> _ЗАДАНИЕ 1_
Перепишите без изменений строки записей, начиная со строки, где есть «The image size», и до конца записей включительно. Изображения в ответ не включайте.

Преодолевая человеческое

© О. А. Балла-Гертман

Владимир Варава. Ожидание. Апофатические этюды: философские эссе. М.: Проспект, 2021. 224 с.

В мыслителе Владимире Вараве, число книг которого, философских и прозаических, несомненно связанных между собою в один тематический комплекс, приближается на сегодня уже к двум десяткам, интересен прежде всего сам тип осуществляемой им философской рефлексии, который мы и постараемся сейчас сформулировать. Притом интересен не столько даже в результатах его, сколько в устройстве самого процесса.

В книге, обсуждаемой нами теперь, собраны тексты трёх разных философских жанров: собрание этюдов «о непостижимости человеческого бытия» «Ожидание» — названное по имени состояния, позволяющего отчётливее всего понять эту непостижимость, сам факт её; сборник афоризмов «Философские атомы. Суждения и комментарии» и трактат «Credo Philosophiae» о трёх модусах взаимоотношения этики и метафизики: удивлении, вопрошании и надежде.

Но к какому бы жанру ни случилось принадлежать текстам автора, манера его смыслопорождения повсюду, по существу, одна и та же, как, похоже, и основная его проблема, пра-проблема: ситуация человека в бытии. Эту проблему он и рассматривает с разных сторон, — различается только жанровое оформление, которое, в конечном счёте, вторично. Есть жанры, особенно органичные его типу мышления, — и ближе всего к этому, пожалуй, два текста сборника: первый, собрание этюдов (точнее и не скажешь), и второй, составленный из афоризмов, суждений и комментариев, избегающих жёсткой последовательности и способных быть прочитанными в любом количестве и порядке. В принципе, систематичный трактат возможно составить и из них (кажется, с заключительным текстом книги, «Credo Philosophiae», нечто подобное и произошло), но сами по себе они этого не требуют.

> _ИСХОДНЫЕ ДАННЫЕ_
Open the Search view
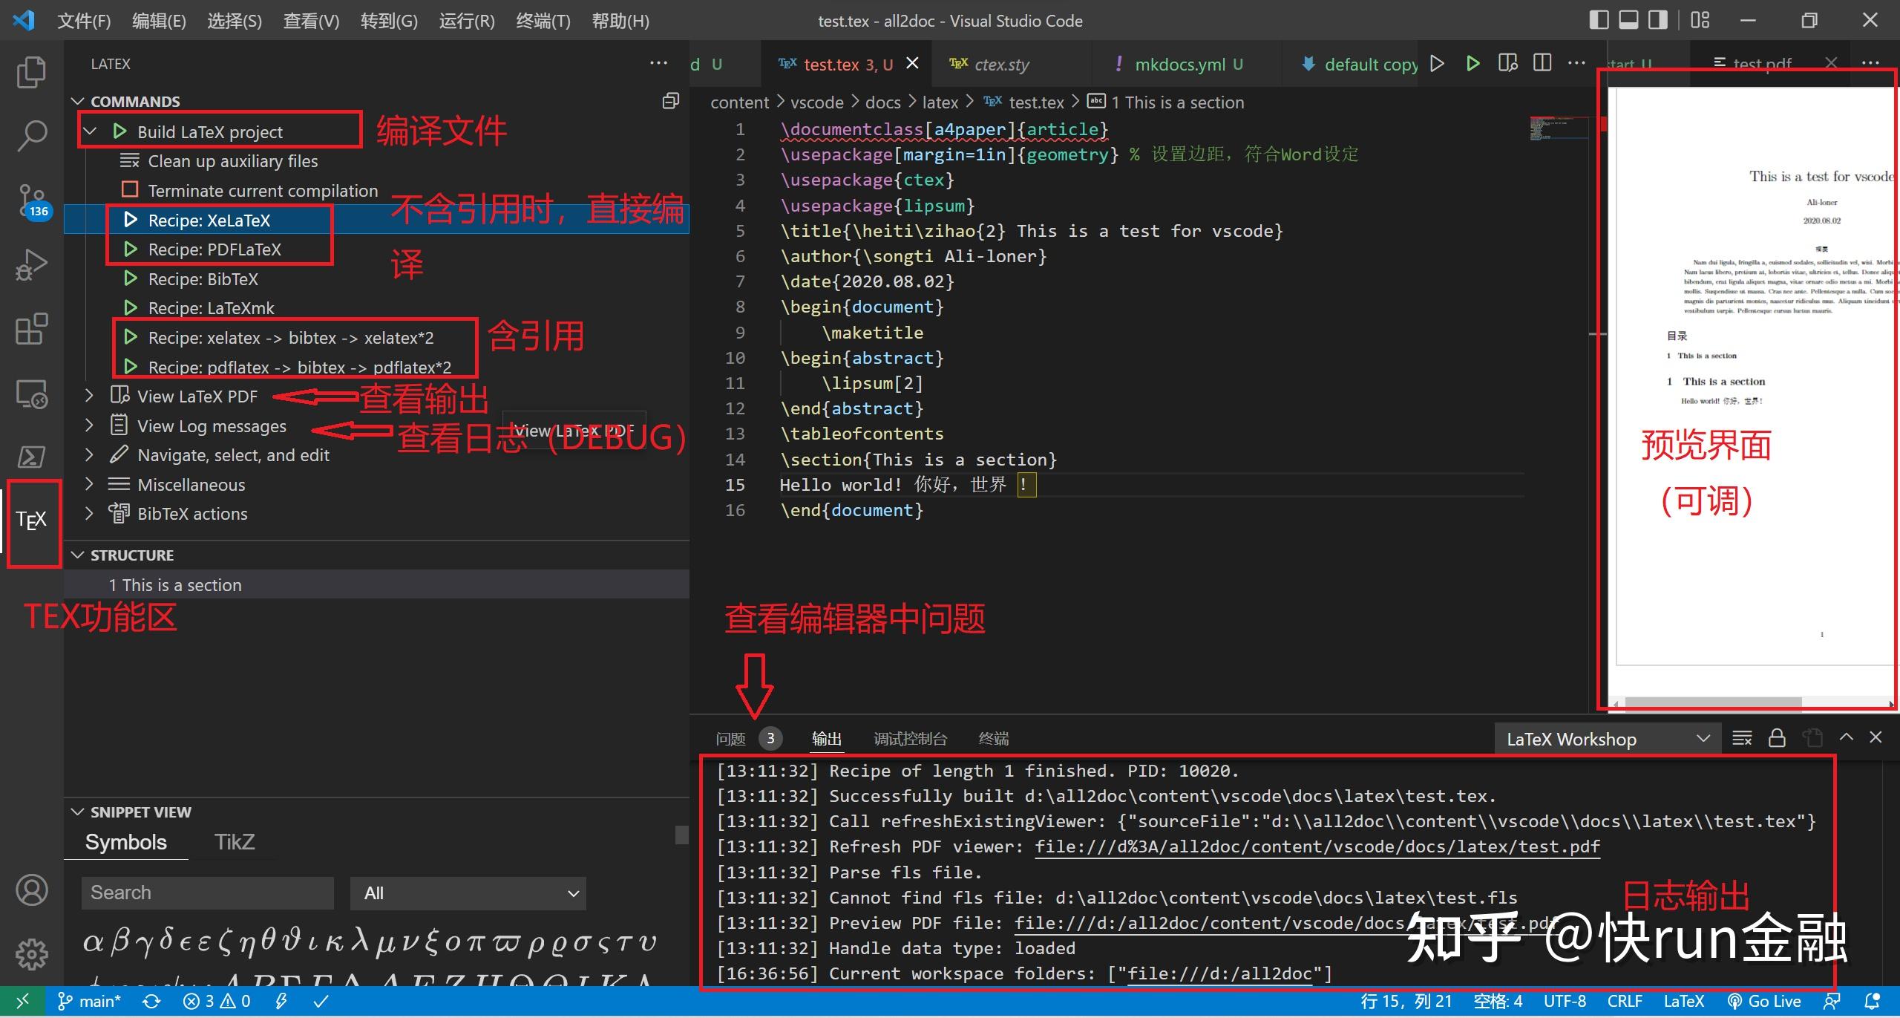1900x1018 pixels. point(31,135)
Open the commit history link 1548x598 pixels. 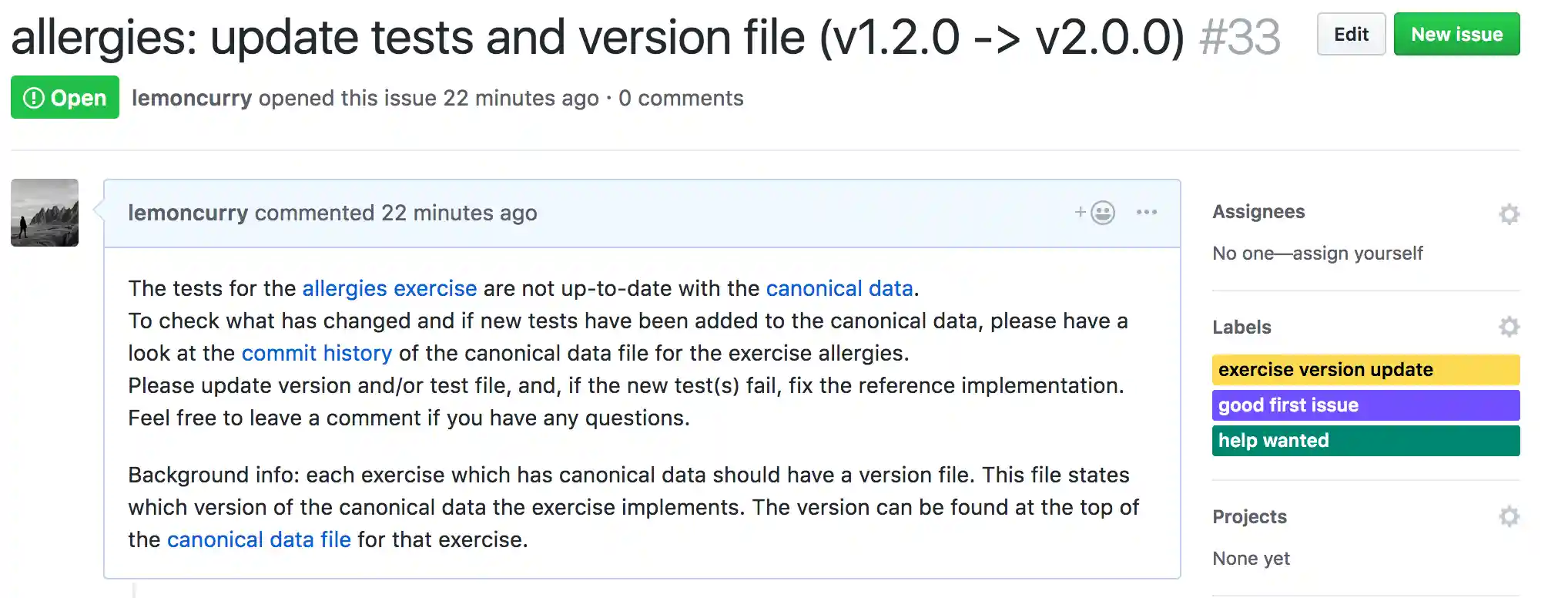click(317, 353)
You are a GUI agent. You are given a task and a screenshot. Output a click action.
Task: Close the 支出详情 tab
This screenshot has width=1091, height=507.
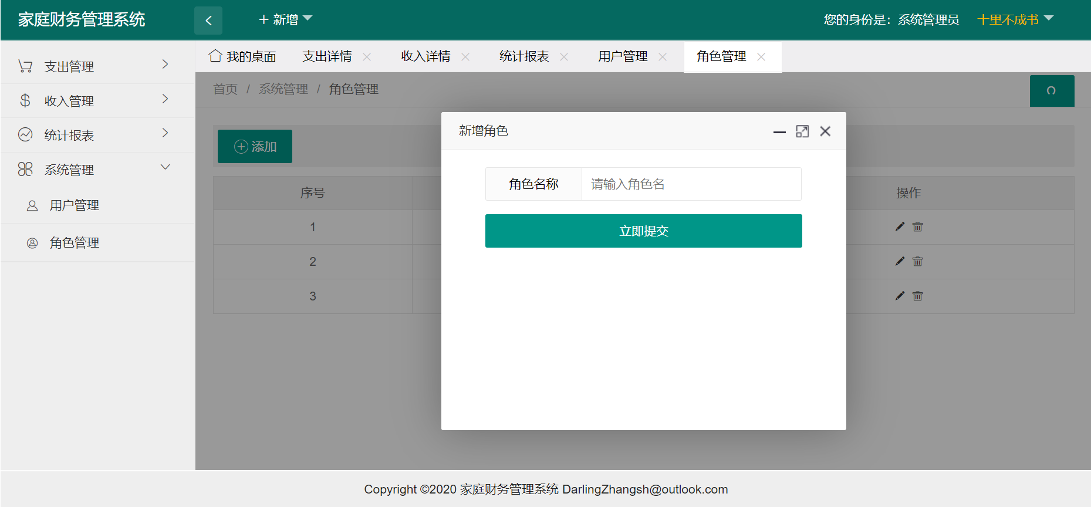[367, 57]
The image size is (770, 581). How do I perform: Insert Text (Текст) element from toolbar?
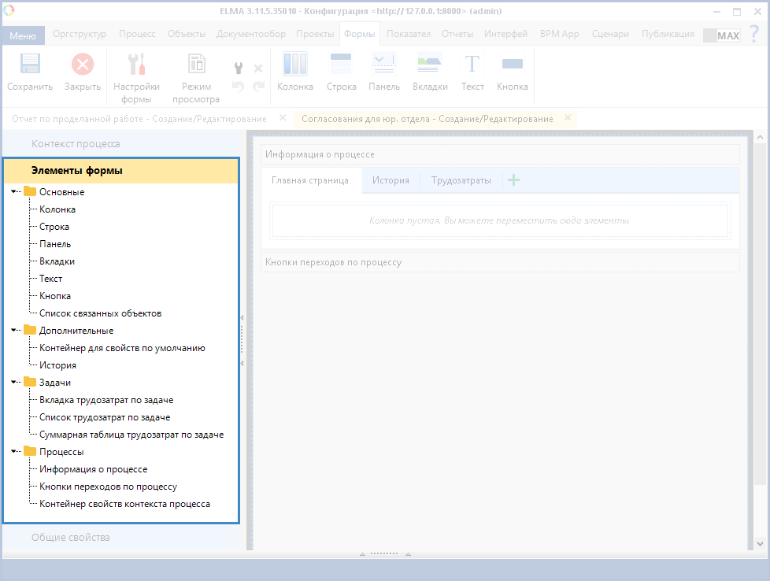coord(472,65)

> _ЗАДАНИЕ 2_
Напишите продолжение рецензии на книгу Владимира Варавы «Ожидание».

> _РЕЗУЛЬТАТ ВЫПОЛНЕНИЯ 1_
The image size is (770, 581). How do I perform: Insert Text (Текст) element from toolbar?
coord(472,65)

> _РЕЗУЛЬТАТ ВЫПОЛНЕНИЯ 2_
Философствование Варавы (восходящее, если искать ему предшественников, ближайшим образом ко Льву Шестову, идя глубже — с одной стороны, к Ницше, с другой — к большой русской литературе позапрошлого столетия, к Толстому и ещё того более Достоевскому) — не столько возведение (радикально) новых понятийных конструкций, сколько, прежде всего, расшатывание конструкций старых, по мысли автора — закосневших, непродуманных и мешающих видению; избегание исхоженных путей, которые сами по себе диктуют направление движения, — тогда как мысль, если хочет оставаться настоящей, должна двигаться и удерживаться, во-первых, собственными усилиями, во-вторых, — на свой страх и риск, над бездной. И тут приходит на ум ещё один предшественник или философский родственник Варавы, совсем, казалось бы, на него не похожий, но родственный ему самим типом движения, предпринимаемого ради порождения смысла, самой точкой, из которой это движение исходит: это Мераб Мамардашвили, к числу коренных положений мыслительной этики которого относится требование того, чтобы мысль возникала и постоянно удерживалась усилием, если на что и опирающимся, то только на самого себя.

Варава тоже этик. Не в том смысле, что его занимают основы и правила человеческого поведения и взаимоотношений, — это, конечно, тоже, но, как говорил не зря упомянутый здесь Мамардашвили, — на втором шаге. Он занимается этикой самой мысли, её возникновения. (И философия для него этична по самому глубокому определению, которое предшествует даже мышлению: «…этическая обязанность быть, несмотря на метафизическую неопределённость Бытия»).
Что же до конструкций — он их, как мы уже заметили, не возводит (ещё и из-за того, что это предполагало бы замкнутость — закрытость — остановку), предпочитая прокладывать тропинки, уводящие в непредсказуемых направлениях. Он предпочитает открытость, принципиальную непредрешённость результата. Главное, чтобы движение было честным и последовательным.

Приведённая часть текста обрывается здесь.